> _TO DO_
From the first line to the last, set down the data exactly as given.

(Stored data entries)
::::::::

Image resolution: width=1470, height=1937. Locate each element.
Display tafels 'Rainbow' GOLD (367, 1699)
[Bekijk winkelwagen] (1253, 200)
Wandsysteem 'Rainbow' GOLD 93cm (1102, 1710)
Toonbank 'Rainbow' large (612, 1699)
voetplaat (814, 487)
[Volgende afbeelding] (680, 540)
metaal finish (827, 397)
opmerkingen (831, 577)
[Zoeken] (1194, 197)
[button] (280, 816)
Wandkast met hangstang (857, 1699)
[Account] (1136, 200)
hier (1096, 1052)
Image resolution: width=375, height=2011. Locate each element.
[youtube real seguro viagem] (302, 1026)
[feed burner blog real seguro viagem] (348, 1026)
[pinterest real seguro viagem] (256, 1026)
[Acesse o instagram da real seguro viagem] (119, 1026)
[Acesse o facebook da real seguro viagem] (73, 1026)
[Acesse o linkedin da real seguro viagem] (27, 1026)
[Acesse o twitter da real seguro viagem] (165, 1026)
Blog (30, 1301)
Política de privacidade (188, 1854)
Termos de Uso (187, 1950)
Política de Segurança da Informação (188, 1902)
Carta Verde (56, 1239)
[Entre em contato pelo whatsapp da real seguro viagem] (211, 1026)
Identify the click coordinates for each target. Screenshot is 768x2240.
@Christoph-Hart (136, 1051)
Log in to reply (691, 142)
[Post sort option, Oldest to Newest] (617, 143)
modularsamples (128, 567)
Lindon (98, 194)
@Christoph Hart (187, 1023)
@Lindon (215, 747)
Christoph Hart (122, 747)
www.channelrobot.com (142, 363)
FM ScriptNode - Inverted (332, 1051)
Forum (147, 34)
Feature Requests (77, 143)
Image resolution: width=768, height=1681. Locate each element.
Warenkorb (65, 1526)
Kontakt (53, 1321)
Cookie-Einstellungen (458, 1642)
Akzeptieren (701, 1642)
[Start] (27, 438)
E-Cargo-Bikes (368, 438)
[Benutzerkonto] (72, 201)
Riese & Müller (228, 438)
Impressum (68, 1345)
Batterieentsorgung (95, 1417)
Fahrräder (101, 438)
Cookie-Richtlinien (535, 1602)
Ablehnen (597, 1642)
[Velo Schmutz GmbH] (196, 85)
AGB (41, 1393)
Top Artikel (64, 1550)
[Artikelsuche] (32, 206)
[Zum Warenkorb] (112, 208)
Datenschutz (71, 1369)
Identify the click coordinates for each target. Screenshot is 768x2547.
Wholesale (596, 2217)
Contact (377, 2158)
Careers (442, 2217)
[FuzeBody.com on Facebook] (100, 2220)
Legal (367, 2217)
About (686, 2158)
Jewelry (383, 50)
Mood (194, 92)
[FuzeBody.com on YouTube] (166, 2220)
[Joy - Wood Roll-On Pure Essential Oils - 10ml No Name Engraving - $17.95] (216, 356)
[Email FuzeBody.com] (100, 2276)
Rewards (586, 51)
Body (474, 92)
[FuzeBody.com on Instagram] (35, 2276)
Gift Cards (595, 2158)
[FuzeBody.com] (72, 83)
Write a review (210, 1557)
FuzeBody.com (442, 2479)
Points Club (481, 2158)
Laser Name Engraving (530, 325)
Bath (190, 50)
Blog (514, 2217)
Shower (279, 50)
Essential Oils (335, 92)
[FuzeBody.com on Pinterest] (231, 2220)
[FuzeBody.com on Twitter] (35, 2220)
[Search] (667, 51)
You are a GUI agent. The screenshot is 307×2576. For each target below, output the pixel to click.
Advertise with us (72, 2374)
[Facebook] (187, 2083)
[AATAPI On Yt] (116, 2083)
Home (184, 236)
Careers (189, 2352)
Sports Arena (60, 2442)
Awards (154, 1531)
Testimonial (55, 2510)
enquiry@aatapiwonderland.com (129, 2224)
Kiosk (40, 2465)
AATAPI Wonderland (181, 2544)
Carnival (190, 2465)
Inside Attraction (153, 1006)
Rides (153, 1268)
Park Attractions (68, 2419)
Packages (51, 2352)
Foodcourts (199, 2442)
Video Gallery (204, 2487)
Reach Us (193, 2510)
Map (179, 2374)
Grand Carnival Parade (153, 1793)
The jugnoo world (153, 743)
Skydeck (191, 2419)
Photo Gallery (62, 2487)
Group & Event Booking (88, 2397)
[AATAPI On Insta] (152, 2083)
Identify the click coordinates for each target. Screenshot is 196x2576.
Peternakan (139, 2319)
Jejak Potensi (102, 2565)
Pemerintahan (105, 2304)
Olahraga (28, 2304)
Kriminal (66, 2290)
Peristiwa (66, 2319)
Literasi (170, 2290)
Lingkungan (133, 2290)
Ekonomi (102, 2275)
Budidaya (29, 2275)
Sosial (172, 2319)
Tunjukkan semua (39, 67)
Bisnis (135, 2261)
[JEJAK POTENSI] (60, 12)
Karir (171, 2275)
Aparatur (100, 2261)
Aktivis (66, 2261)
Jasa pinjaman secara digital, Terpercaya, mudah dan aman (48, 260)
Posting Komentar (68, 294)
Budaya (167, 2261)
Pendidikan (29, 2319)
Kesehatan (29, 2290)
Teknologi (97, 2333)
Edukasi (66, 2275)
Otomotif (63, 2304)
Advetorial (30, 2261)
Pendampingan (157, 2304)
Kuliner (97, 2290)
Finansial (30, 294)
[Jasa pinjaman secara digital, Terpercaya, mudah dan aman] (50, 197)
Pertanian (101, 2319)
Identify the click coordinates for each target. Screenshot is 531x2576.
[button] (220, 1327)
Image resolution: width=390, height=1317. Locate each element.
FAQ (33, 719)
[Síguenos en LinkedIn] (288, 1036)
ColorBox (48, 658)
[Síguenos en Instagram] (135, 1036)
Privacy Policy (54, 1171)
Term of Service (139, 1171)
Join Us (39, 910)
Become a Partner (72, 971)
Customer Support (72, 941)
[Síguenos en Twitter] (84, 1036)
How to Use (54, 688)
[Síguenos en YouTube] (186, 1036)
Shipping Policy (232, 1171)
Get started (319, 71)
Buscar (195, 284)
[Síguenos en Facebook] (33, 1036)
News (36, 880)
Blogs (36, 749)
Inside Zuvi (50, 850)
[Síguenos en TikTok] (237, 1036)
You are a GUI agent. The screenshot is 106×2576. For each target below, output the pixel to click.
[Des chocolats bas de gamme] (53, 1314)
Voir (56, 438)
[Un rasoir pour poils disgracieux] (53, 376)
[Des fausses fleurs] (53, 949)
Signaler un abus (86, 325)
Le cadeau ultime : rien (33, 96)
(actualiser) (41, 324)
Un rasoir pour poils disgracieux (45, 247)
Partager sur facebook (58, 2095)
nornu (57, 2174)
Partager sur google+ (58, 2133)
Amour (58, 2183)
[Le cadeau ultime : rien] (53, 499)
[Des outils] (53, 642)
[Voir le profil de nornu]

::::::::

> _WRITTEN ANSWER_
Image resolution: width=1470, height=1937. Locate each element.
Display tafels 'Rainbow' GOLD (367, 1699)
[Bekijk winkelwagen] (1253, 200)
Wandsysteem 'Rainbow' GOLD 93cm (1102, 1710)
Toonbank 'Rainbow' large (612, 1699)
voetplaat (814, 487)
[Volgende afbeelding] (680, 540)
metaal finish (827, 397)
opmerkingen (831, 577)
[Zoeken] (1194, 197)
[button] (280, 816)
Wandkast met hangstang (857, 1699)
[Account] (1136, 200)
hier (1096, 1052)
Image resolution: width=375, height=2011. Locate each element.
[youtube real seguro viagem] (302, 1026)
[feed burner blog real seguro viagem] (348, 1026)
[pinterest real seguro viagem] (256, 1026)
[Acesse o instagram da real seguro viagem] (119, 1026)
[Acesse o facebook da real seguro viagem] (73, 1026)
[Acesse o linkedin da real seguro viagem] (27, 1026)
[Acesse o twitter da real seguro viagem] (165, 1026)
Blog (30, 1301)
Política de privacidade (188, 1854)
Termos de Uso (187, 1950)
Política de Segurança da Informação (188, 1902)
Carta Verde (56, 1239)
[Entre em contato pelo whatsapp da real seguro viagem] (211, 1026)
Identify the click coordinates for each target. Screenshot is 768x2240.
@Christoph-Hart (136, 1051)
Log in to reply (691, 142)
[Post sort option, Oldest to Newest] (617, 143)
modularsamples (128, 567)
Lindon (98, 194)
@Christoph Hart (187, 1023)
@Lindon (215, 747)
Christoph Hart (122, 747)
www.channelrobot.com (142, 363)
FM ScriptNode - Inverted (332, 1051)
Forum (147, 34)
Feature Requests (77, 143)
Image resolution: width=768, height=1681. Locate each element.
Warenkorb (65, 1526)
Kontakt (53, 1321)
Cookie-Einstellungen (458, 1642)
Akzeptieren (701, 1642)
[Start] (27, 438)
E-Cargo-Bikes (368, 438)
[Benutzerkonto] (72, 201)
Riese & Müller (228, 438)
Impressum (68, 1345)
Batterieentsorgung (95, 1417)
Fahrräder (101, 438)
Cookie-Richtlinien (535, 1602)
Ablehnen (597, 1642)
[Velo Schmutz GmbH] (196, 85)
AGB (41, 1393)
Top Artikel (64, 1550)
[Artikelsuche] (32, 206)
[Zum Warenkorb] (112, 208)
Datenschutz (71, 1369)
Identify the click coordinates for each target. Screenshot is 768x2547.
Wholesale (596, 2217)
Contact (377, 2158)
Careers (442, 2217)
[FuzeBody.com on Facebook] (100, 2220)
Legal (367, 2217)
About (686, 2158)
Jewelry (383, 50)
Mood (194, 92)
[FuzeBody.com on YouTube] (166, 2220)
[Joy - Wood Roll-On Pure Essential Oils - 10ml No Name Engraving - $17.95] (216, 356)
[Email FuzeBody.com] (100, 2276)
Rewards (586, 51)
Body (474, 92)
[FuzeBody.com on Instagram] (35, 2276)
Gift Cards (595, 2158)
[FuzeBody.com] (72, 83)
Write a review (210, 1557)
FuzeBody.com (442, 2479)
Points Club (481, 2158)
Laser Name Engraving (530, 325)
Bath (190, 50)
Blog (514, 2217)
Shower (279, 50)
Essential Oils (335, 92)
[FuzeBody.com on Pinterest] (231, 2220)
[FuzeBody.com on Twitter] (35, 2220)
[Search] (667, 51)
You are a GUI agent. The screenshot is 307×2576. For each target below, output the pixel to click.
Advertise with us (72, 2374)
[Facebook] (187, 2083)
[AATAPI On Yt] (116, 2083)
Home (184, 236)
Careers (189, 2352)
Sports Arena (60, 2442)
Awards (154, 1531)
Testimonial (55, 2510)
enquiry@aatapiwonderland.com (129, 2224)
Kiosk (40, 2465)
AATAPI Wonderland (181, 2544)
Carnival (190, 2465)
Inside Attraction (153, 1006)
Rides (153, 1268)
Park Attractions (68, 2419)
Packages (51, 2352)
Foodcourts (199, 2442)
Video Gallery (204, 2487)
Reach Us (193, 2510)
Map (179, 2374)
Grand Carnival Parade (153, 1793)
The jugnoo world (153, 743)
Skydeck (191, 2419)
Photo Gallery (62, 2487)
Group & Event Booking (88, 2397)
[AATAPI On Insta] (152, 2083)
Identify the click coordinates for each target. Screenshot is 196x2576.
Peternakan (139, 2319)
Jejak Potensi (102, 2565)
Pemerintahan (105, 2304)
Olahraga (28, 2304)
Kriminal (66, 2290)
Peristiwa (66, 2319)
Literasi (170, 2290)
Lingkungan (133, 2290)
Ekonomi (102, 2275)
Budidaya (29, 2275)
Sosial (172, 2319)
Tunjukkan semua (39, 67)
Bisnis (135, 2261)
[JEJAK POTENSI] (60, 12)
Karir (171, 2275)
Aparatur (100, 2261)
Aktivis (66, 2261)
Jasa pinjaman secara digital, Terpercaya, mudah dan aman (48, 260)
Posting Komentar (68, 294)
Budaya (167, 2261)
Pendidikan (29, 2319)
Kesehatan (29, 2290)
Teknologi (97, 2333)
Edukasi (66, 2275)
Otomotif (63, 2304)
Advetorial (30, 2261)
Pendampingan (157, 2304)
Kuliner (97, 2290)
Finansial (30, 294)
[Jasa pinjaman secara digital, Terpercaya, mudah dan aman] (50, 197)
Pertanian (101, 2319)
Identify the click coordinates for each target. Screenshot is 531x2576.
[button] (220, 1327)
Image resolution: width=390, height=1317. Locate each element.
FAQ (33, 719)
[Síguenos en LinkedIn] (288, 1036)
ColorBox (48, 658)
[Síguenos en Instagram] (135, 1036)
Privacy Policy (54, 1171)
Term of Service (139, 1171)
Join Us (39, 910)
Become a Partner (72, 971)
Customer Support (72, 941)
[Síguenos en Twitter] (84, 1036)
How to Use (54, 688)
[Síguenos en YouTube] (186, 1036)
Shipping Policy (232, 1171)
Get started (319, 71)
Buscar (195, 284)
[Síguenos en Facebook] (33, 1036)
News (36, 880)
Blogs (36, 749)
Inside Zuvi (50, 850)
[Síguenos en TikTok] (237, 1036)
You are a GUI agent. The screenshot is 106×2576. For each target below, output the pixel to click.
[Des chocolats bas de gamme] (53, 1314)
Voir (56, 438)
[Un rasoir pour poils disgracieux] (53, 376)
[Des fausses fleurs] (53, 949)
Signaler un abus (86, 325)
Le cadeau ultime : rien (33, 96)
(actualiser) (41, 324)
Un rasoir pour poils disgracieux (45, 247)
Partager sur facebook (58, 2095)
nornu (57, 2174)
Partager sur google+ (58, 2133)
Amour (58, 2183)
[Le cadeau ultime : rien] (53, 499)
[Des outils] (53, 642)
[Voir le profil de nornu]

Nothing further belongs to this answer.